20-04-19 Andy Garrick

Dear, Brian Brian Dear was a proven goalscorer played at Wembley 1965 in European Cup Winners Cup Final. But come to Millwall after a spell at Fulham but it never worked out for him at the den


Dear, Brian hi brian i remember you running the bar at southend airport back in the late 70s about 78 or 79 you went on to take over the hope hotel on southend seafront are you still living in southend


Dear, Brian I was there when you scored 5 goals against West Brom in 1965. Do you remember the crowd singing 'Oh Dear what can the matter be'


Dear, Brian He was top goal scorer for West Ham in the 1964/5 European Cup winners Cup winning campaign. Ironically Geoff Hurst failed to score in that competition. At his best,Brian was a top striker but he fell out with manager Ron Greenwood after the infamous 'Blackpool night club incident' when five individuals including Bobby Moore had a late night out against club rules. Brian soon left the club,but he is fondly remembered as a true club legend by fans who witnessed the great days of the sixties.

━━━

■ STATED PROBLEM 1
Repeat word for word the part of the comments about Brian Dear starting with "Dear, Brian I" and going on through "of the sixties.".

■ DATA

━━━

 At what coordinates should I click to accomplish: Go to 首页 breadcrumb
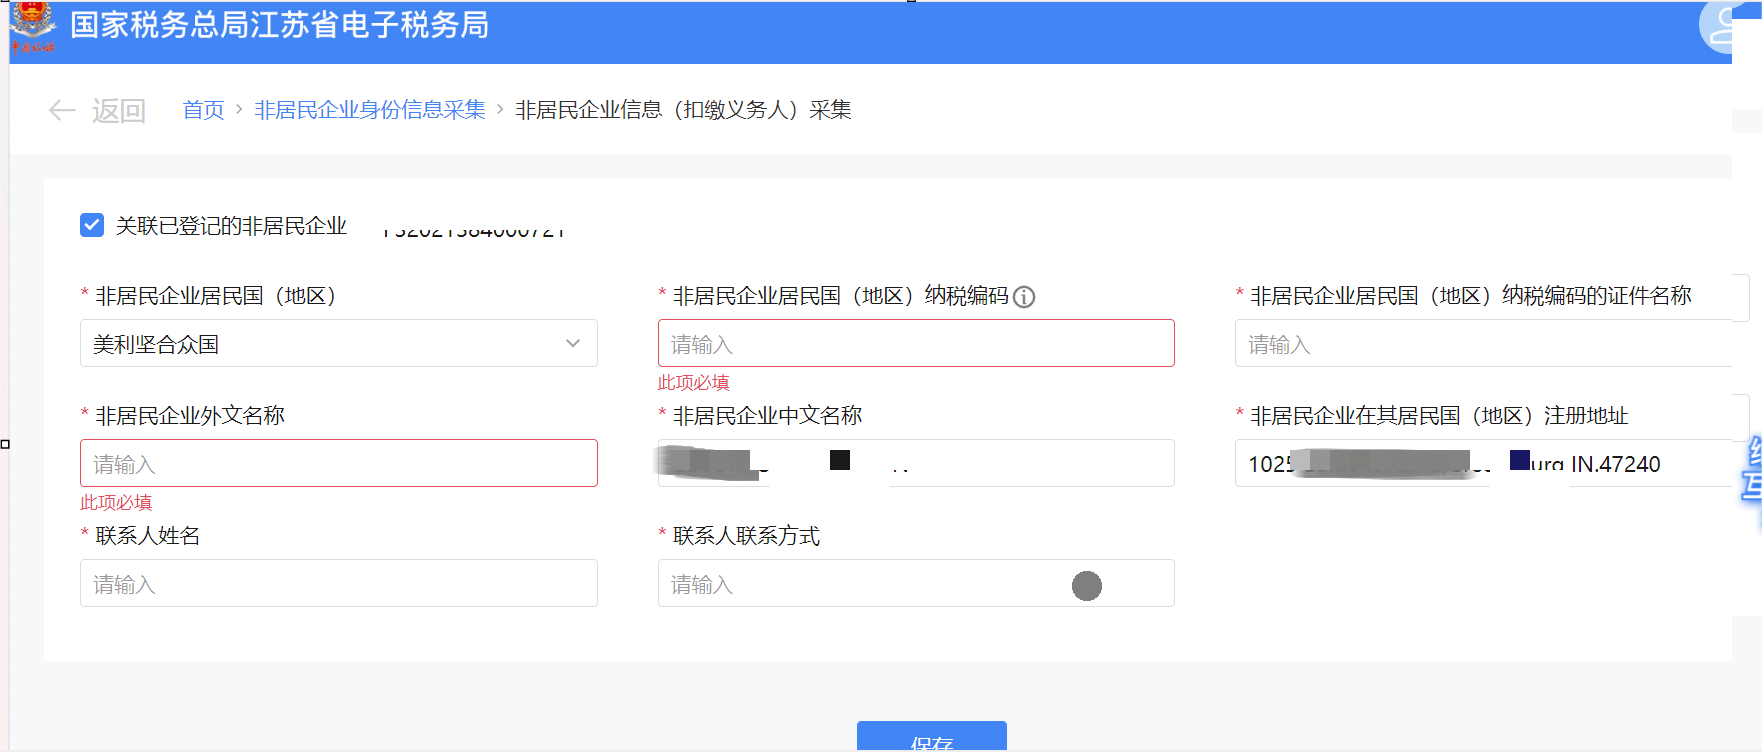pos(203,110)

━━━

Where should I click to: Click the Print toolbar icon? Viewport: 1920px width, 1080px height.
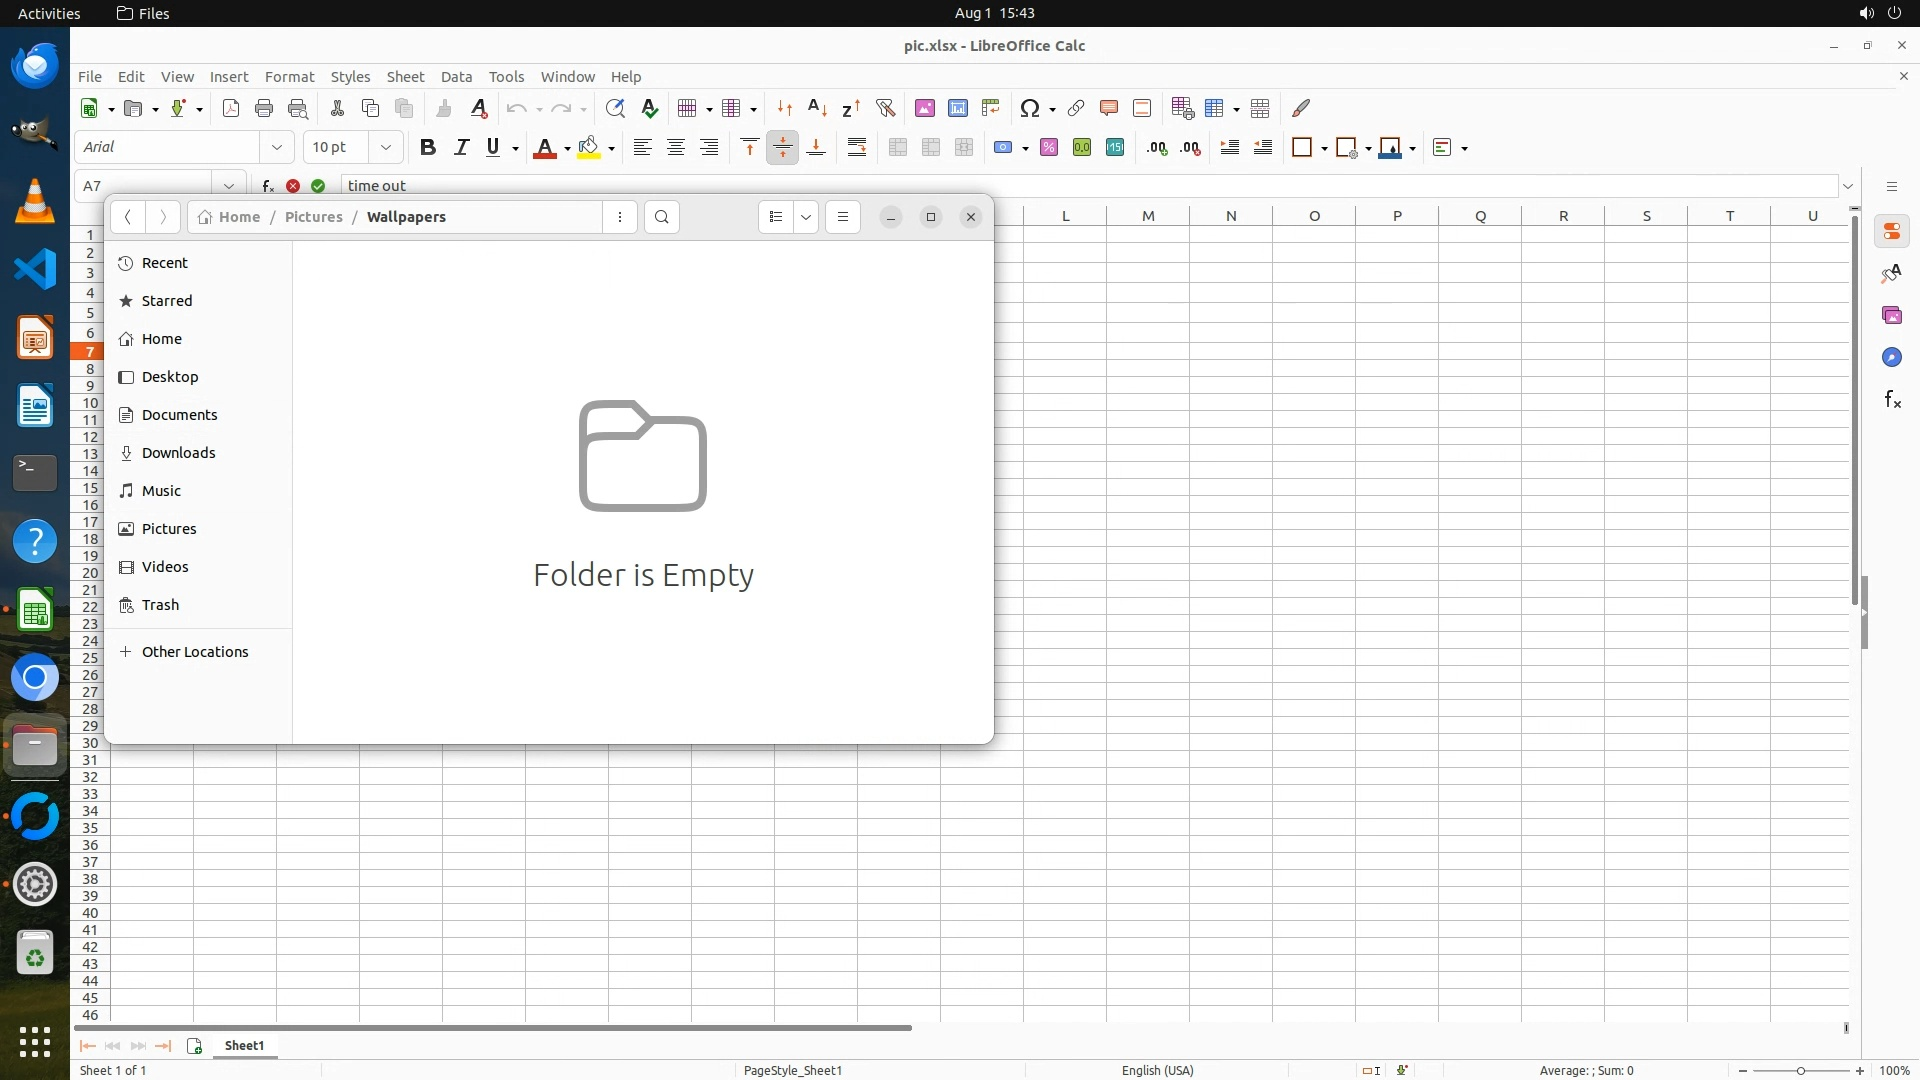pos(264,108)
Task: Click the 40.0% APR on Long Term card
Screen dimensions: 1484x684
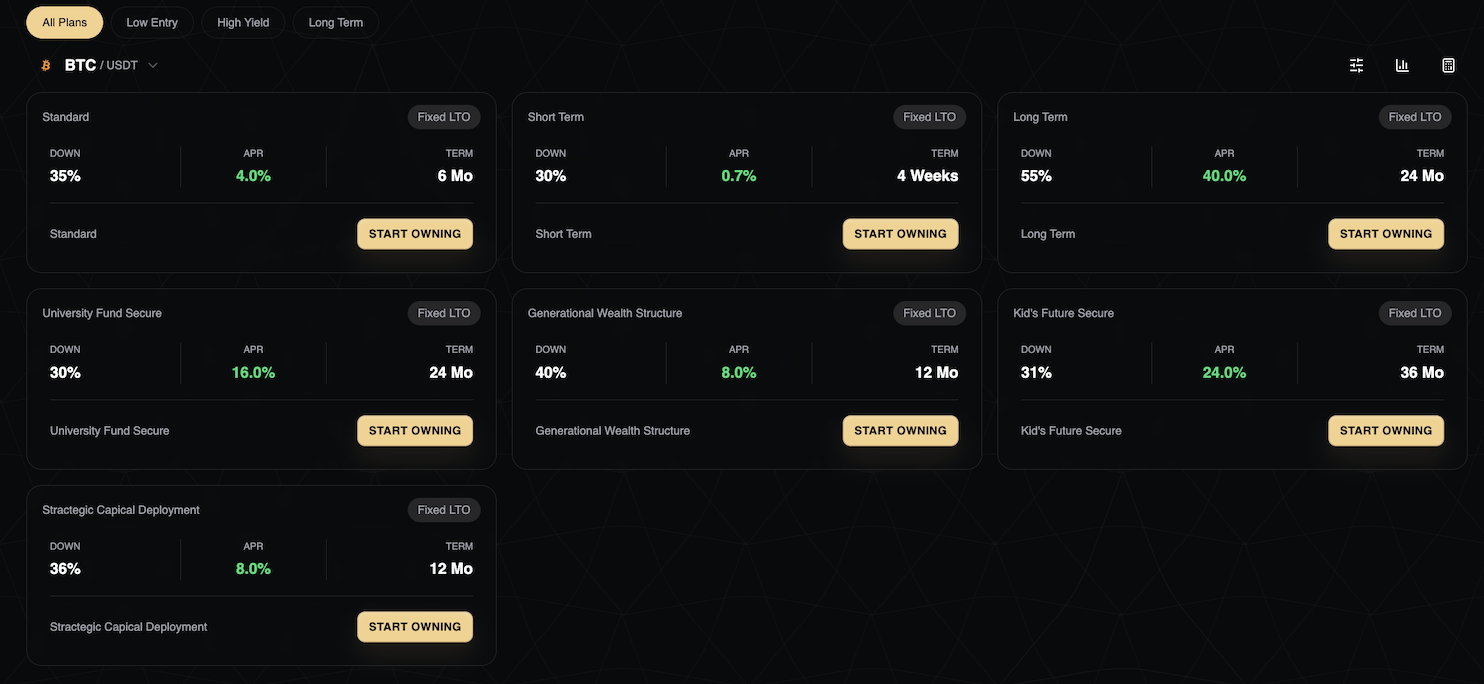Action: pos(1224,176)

━━━

■ STATED PROBLEM 2
In the entries, take the lines starting with the line with "At what coordinates" and going on through the line with "pos(203,110)". Write out only those lines, requests included, and add -69 to every number in the coordinates given as answers, leaving out the pictures.

■ WRITTEN REPLY 1
Dear, Brian I was there when you scored 5 goals against West Brom in 1965. Do you remember the crowd singing 'Oh Dear what can the matter be'


Dear, Brian He was top goal scorer for West Ham in the 1964/5 European Cup winners Cup winning campaign. Ironically Geoff Hurst failed to score in that competition. At his best,Brian was a top striker but he fell out with manager Ron Greenwood after the infamous 'Blackpool night club incident' when five individuals including Bobby Moore had a late night out against club rules. Brian soon left the club,but he is fondly remembered as a true club legend by fans who witnessed the great days of the sixties.

■ WRITTEN REPLY 2
 At what coordinates should I click to accomplish: Go to 首页 breadcrumb
pos(134,41)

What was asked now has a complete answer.